On the more positive side, we highlight South Africa, India, and Brazil, where reforms should support local assets. To be clear, the road to successful reforms is long and winding in all three countries. For South Africa and India, however, our conviction is high enough to increase exposure following their benign election outcomes. The victory for the ruling party and the incumbent head of state—the ANC and Cyril Ramaphosa in South Africa in March, and the BJP and Narendra Modi in India in May—bodes well for policy continuity and further reforms in both countries. For this reason, we favor the rand and selected South African bonds in US dollars, and have a favorable view of the Indian rupee. For Brazil, we still believe that pension reform will pass this year, but we are more cautious given increased uncertainty around politics (which could affect the pace of reforms), the economic recovery, and a more dovish central bank.

Three safety nets in place

The combination of prolonged uncertainty, slower growth, and idiosyncratic risks on one hand, and fair to attractive—but not cheap—valuations for emerging market assets on the other, provides a challenging backdrop for investors. Still, we see several safety nets in place that provide downside protection.

First, the Federal Reserve, the European Central Bank, and the Bank of Japan have tilted their policy stance from tightening to easing. This has relaxed financial conditions, which should help cushion the potential decline in economic growth.

Second, a weaker economy might bring forth more stimulus measures in China, according to policymakers. Compared to previous downturns, such measures are likely to be less generous and more targeted toward domestic sectors, but they should be enough to support market and business sentiment.

Third, we think that ultimately Presidents Donald Trump and Xi Jinping are interested in a resolution. Trump has shown he is sensitive to US stock market corrections, and the US will hold general elections about a year from now.

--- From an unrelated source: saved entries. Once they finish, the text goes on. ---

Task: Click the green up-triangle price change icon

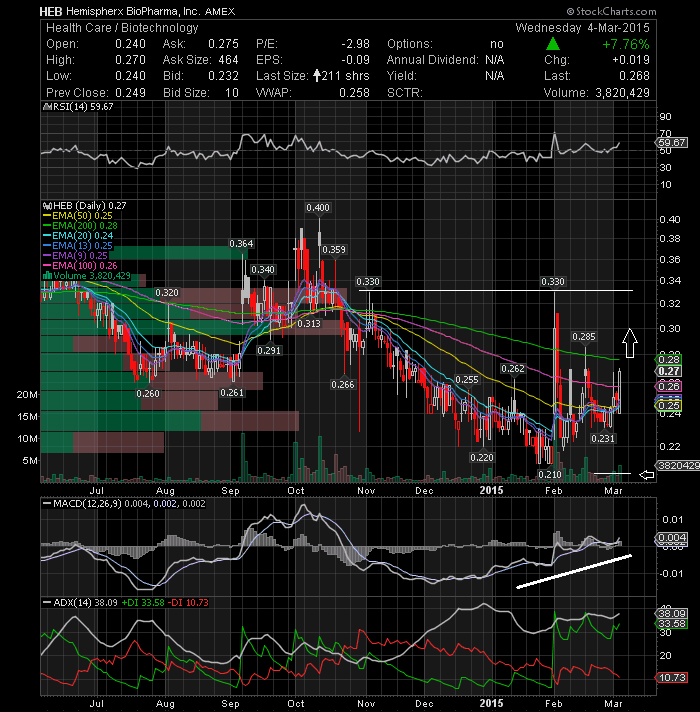Action: (552, 44)
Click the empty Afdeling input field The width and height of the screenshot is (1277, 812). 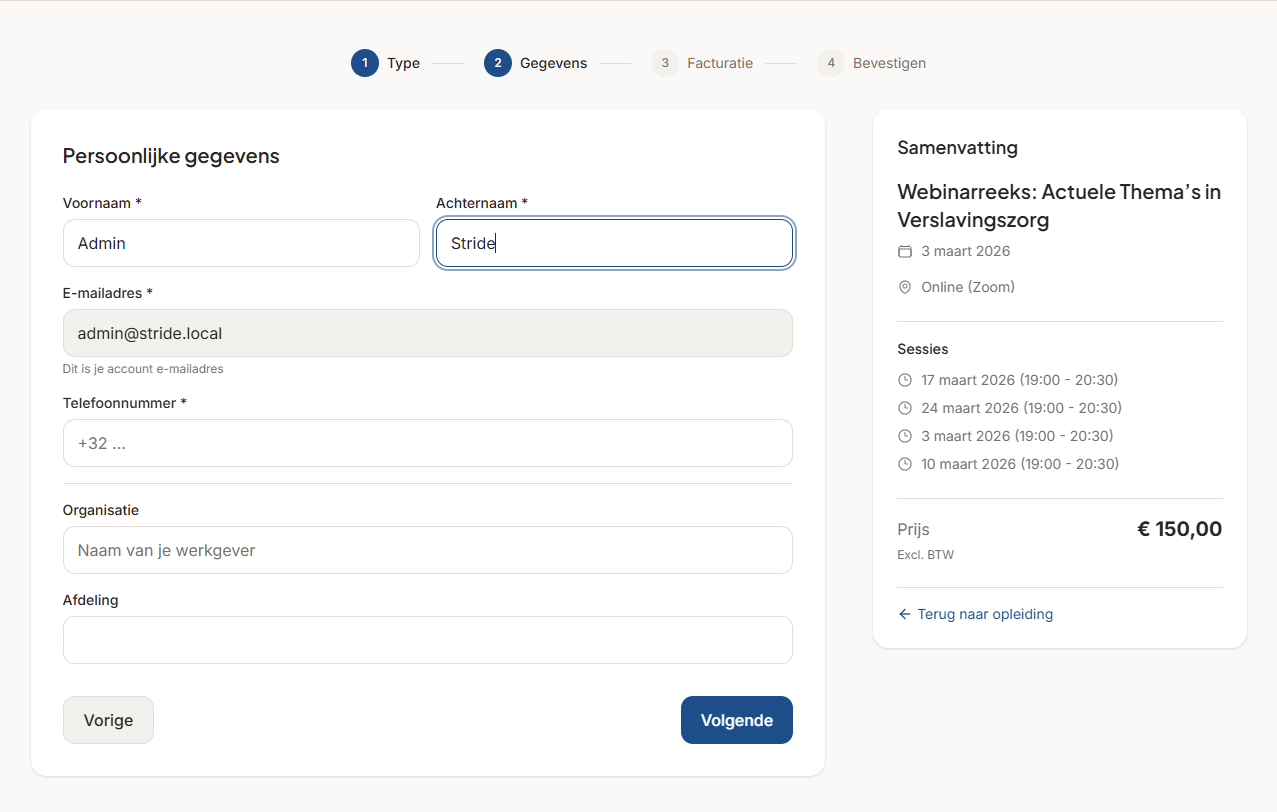click(x=427, y=640)
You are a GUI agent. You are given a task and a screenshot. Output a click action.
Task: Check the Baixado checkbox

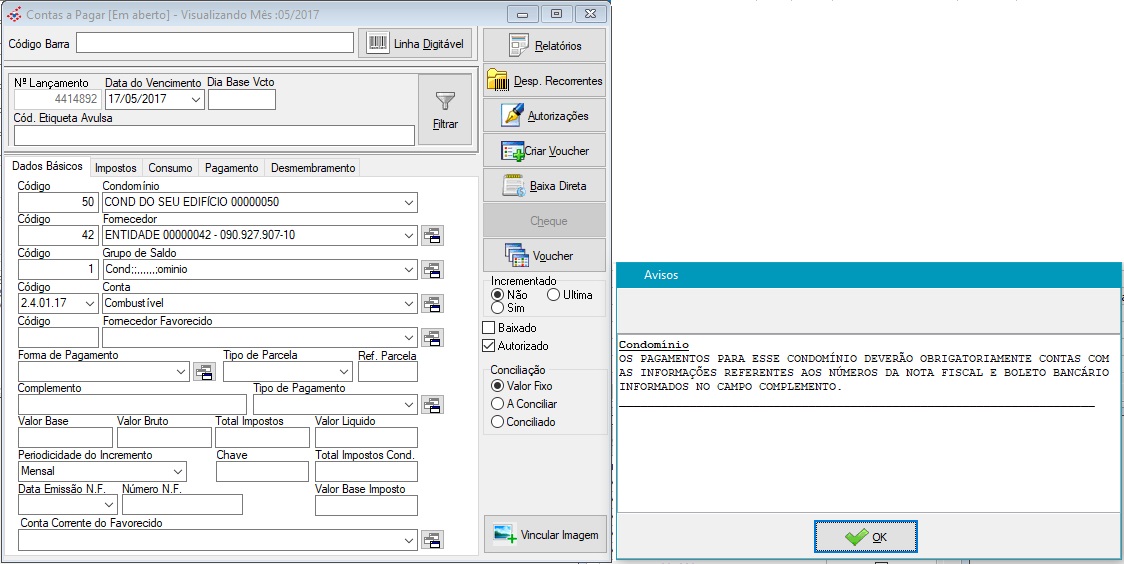point(489,328)
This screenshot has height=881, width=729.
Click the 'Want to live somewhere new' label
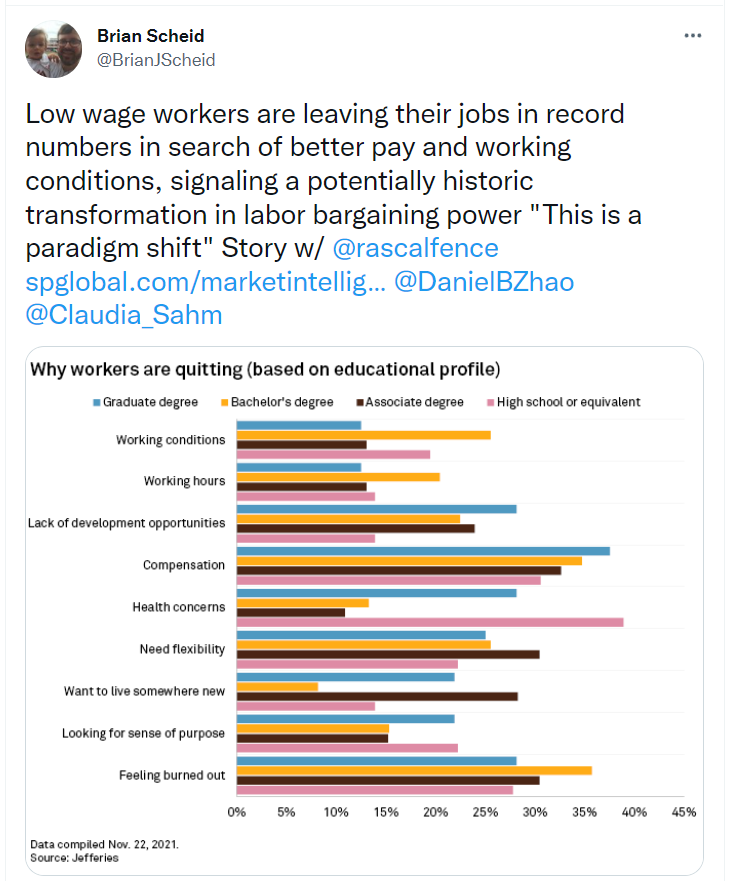[x=144, y=691]
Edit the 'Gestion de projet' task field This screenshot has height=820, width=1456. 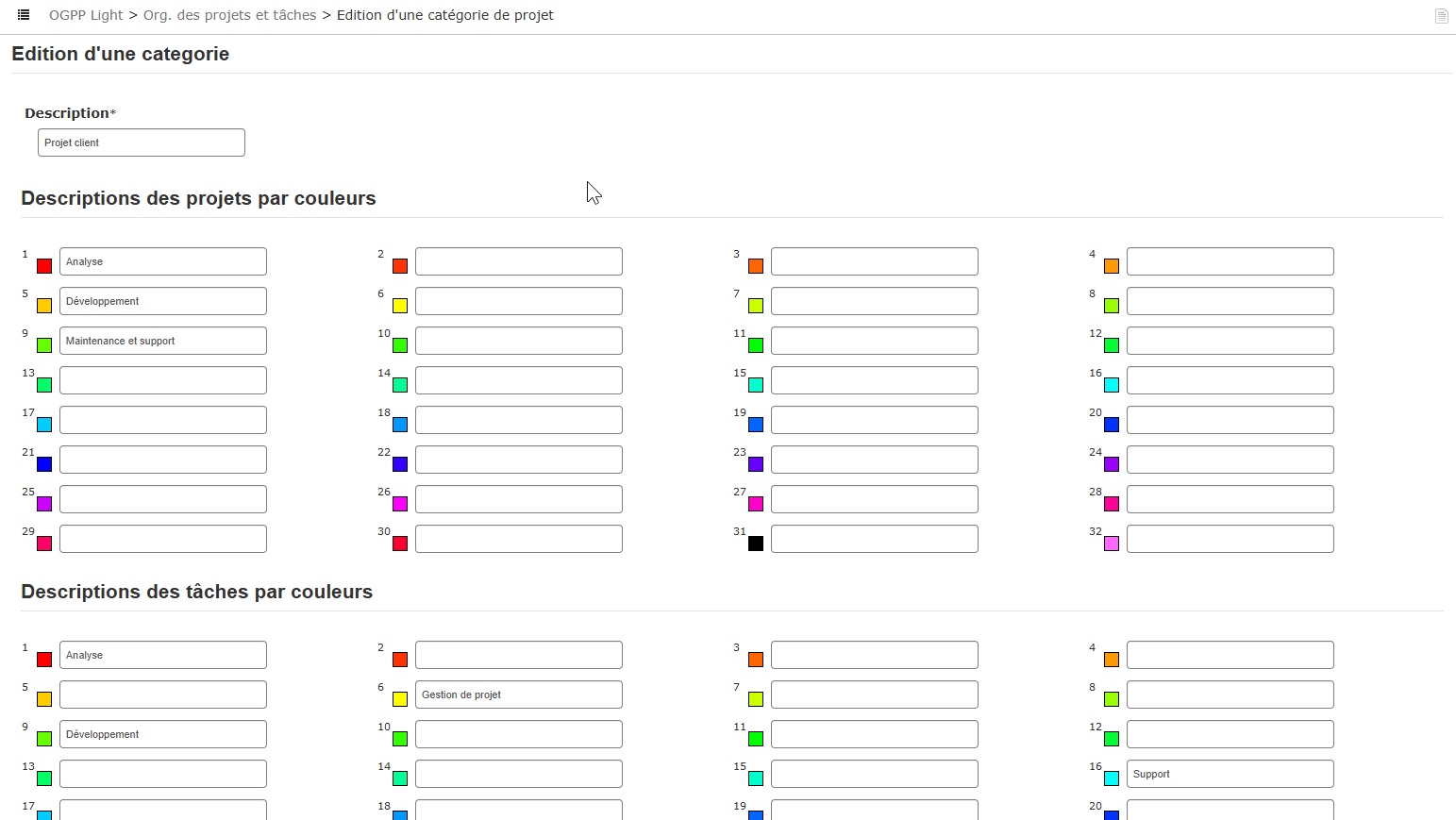click(x=519, y=694)
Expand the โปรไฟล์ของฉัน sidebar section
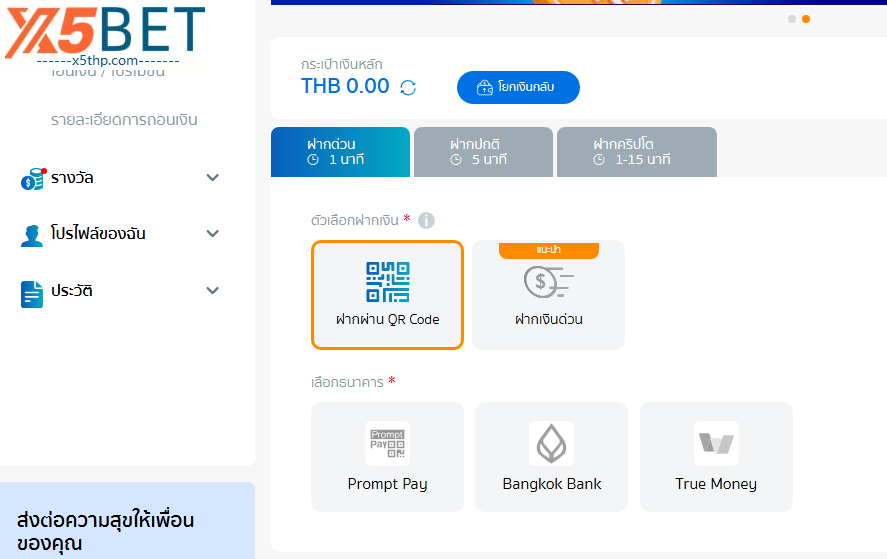The image size is (887, 559). [x=212, y=234]
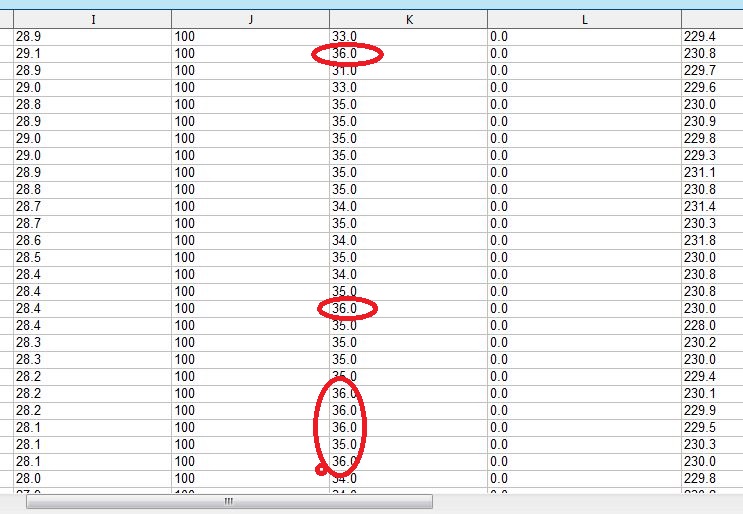The image size is (743, 514).
Task: Select the column L header
Action: (x=584, y=19)
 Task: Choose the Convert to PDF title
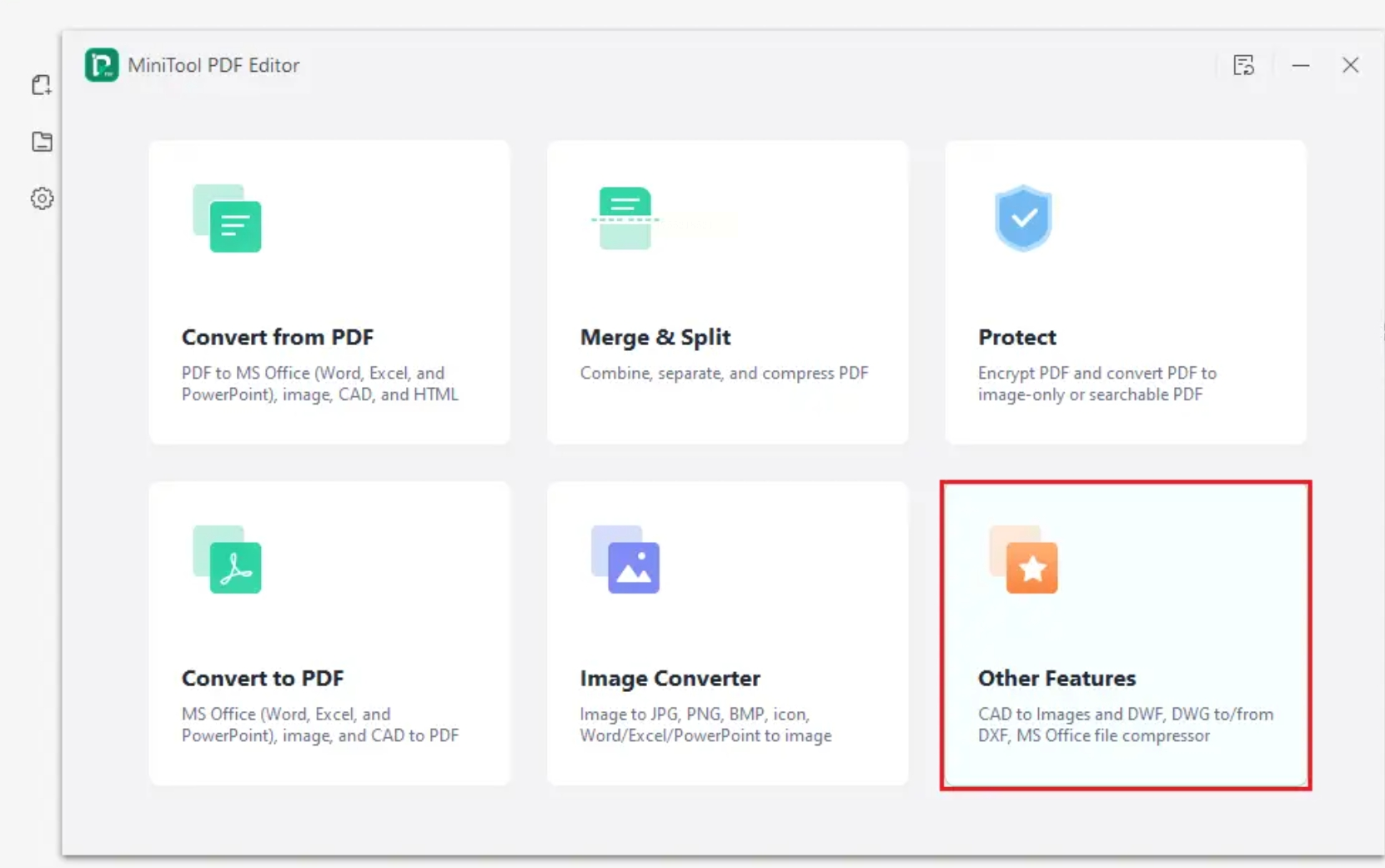[263, 678]
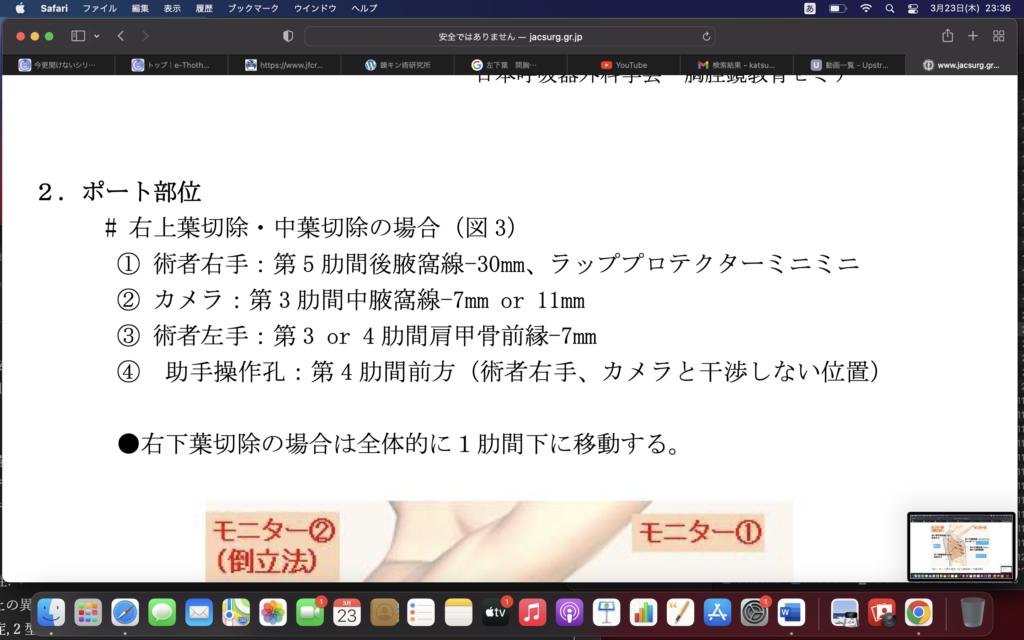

We also think China would welcome a deal to ensure domestic stability.

How to invest in a measured way: FX carry, leverage in bonds

Investors can take shelter from higher volatility by moving to a more defensive allocation and adding emphasis on investment strategies that benefit from interest rate carry. In our asset allocation, we moved to a more defensive allocation by closing our overweight in emerging market hard currency sovereign bonds versus US government bonds.

Harvesting interest rate carry, however, should remain an attractive approach, if done in the right way. In the emerging markets, we have identified two opportunities:

First, we add a long/short basket of currencies for carry in our FX strategy. On the long side, we include selected high-yielding emerging market currencies: the Indonesian rupiah, the Indian rupee, and the South African rand. On the short side, we choose low-yielding, high-beta currencies: the Australian, New Zealand, and Taiwan dollars. The trade has one distinct objective: to harvest the interest rate carry in markets where we expect stable to stronger currencies over the next six months. We protect the downside of the basket by positioning in currencies that would cushion the impact from potential global headwinds like an escalation in the US-China trade spat.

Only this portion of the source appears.